The nine-member bench has already tossed out his reciprocal tariffs on most other countries, which relied on an economic emergency law. A separate dispute over ending protections for migrants with temporary protected status will be argued later in April.

Still pending are rulings on the president's ability to fire members of independent agencies, including Federal Reserve governors.

But the administration has been winning most of the emergency appeals at the Supreme Court since Trump took office again, which dealt only with whether challenged policies could go into effect temporarily, while the issues play out in the lower courts-- including immigration, federal spending cuts, workforce reductions, and transgender people in the military.

Trump's order now before the high court for final review would reinterpret the 14th Amendment, which states, "All persons born or naturalized in the United States, and subject to the jurisdiction thereof, are citizens of the United States and of the State wherein they reside" — a provision the president argues has been misinterpreted.

Executive Order 14160, entitled "Protecting the Meaning and Value of American Citizenship," would deny it to those born after February 19, 2025 whose parents are illegal immigrants, or those who were here legally but on temporary non-immigrant visas.

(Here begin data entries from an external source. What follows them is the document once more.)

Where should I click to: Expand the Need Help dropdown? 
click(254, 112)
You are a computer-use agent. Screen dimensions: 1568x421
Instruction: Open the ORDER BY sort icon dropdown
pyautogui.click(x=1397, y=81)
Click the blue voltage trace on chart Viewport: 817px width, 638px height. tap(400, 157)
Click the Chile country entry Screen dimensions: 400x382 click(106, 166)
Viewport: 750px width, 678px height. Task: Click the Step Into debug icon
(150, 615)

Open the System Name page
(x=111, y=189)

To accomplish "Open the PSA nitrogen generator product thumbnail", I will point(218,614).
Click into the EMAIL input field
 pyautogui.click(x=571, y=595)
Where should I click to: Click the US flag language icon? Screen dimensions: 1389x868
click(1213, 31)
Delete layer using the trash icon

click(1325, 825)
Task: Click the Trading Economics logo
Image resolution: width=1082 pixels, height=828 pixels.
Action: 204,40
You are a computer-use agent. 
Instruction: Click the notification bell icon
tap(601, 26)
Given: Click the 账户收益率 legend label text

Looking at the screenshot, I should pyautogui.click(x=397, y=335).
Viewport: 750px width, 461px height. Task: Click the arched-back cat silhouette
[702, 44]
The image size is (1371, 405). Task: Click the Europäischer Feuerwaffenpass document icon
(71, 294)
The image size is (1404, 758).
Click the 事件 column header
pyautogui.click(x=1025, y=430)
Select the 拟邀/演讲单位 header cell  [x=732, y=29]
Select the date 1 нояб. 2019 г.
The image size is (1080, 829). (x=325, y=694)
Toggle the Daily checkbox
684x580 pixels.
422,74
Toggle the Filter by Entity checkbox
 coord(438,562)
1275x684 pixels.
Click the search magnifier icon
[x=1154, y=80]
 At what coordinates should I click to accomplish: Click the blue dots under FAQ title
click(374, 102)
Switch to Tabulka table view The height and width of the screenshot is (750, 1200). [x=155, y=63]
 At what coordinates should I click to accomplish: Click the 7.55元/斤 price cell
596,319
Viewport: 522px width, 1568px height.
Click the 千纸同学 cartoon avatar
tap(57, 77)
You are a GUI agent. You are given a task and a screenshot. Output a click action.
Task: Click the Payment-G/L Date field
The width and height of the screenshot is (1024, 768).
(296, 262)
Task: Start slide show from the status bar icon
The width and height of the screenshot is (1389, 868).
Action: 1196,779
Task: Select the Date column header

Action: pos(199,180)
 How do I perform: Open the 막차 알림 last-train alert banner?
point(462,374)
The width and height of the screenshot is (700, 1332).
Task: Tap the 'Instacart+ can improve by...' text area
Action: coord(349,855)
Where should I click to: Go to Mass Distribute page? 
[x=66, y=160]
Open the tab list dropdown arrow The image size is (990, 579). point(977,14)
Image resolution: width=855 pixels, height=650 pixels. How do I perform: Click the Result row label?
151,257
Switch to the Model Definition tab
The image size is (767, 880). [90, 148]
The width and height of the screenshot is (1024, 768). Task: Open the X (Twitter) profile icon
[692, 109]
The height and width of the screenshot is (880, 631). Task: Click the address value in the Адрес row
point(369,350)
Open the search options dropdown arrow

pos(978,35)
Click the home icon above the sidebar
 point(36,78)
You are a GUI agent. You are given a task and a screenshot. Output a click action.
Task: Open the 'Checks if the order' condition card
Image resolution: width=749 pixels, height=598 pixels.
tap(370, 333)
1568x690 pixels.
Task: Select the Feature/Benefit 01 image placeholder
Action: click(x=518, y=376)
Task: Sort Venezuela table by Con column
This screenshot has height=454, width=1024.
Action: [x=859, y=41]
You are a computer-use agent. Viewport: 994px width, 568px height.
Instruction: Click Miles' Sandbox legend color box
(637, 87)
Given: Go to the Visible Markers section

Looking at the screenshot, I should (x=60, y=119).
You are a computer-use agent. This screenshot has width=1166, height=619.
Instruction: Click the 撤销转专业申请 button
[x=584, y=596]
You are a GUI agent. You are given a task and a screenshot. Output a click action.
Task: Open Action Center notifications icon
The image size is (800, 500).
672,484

And it bans federal agencies from issuing or accepting documents recognizing citizenship for those children.

"The privilege of United States citizenship is a priceless and profound gift," says part of the order. "But the Fourteenth Amendment has never been interpreted to extend citizenship universally to everyone born within the United States."

A Supreme Court ruling on the issue could have sweeping national implications for an issue Trump officials argue is a crucial component of his hardline immigration agenda, which has become a defining feature of his second White House term.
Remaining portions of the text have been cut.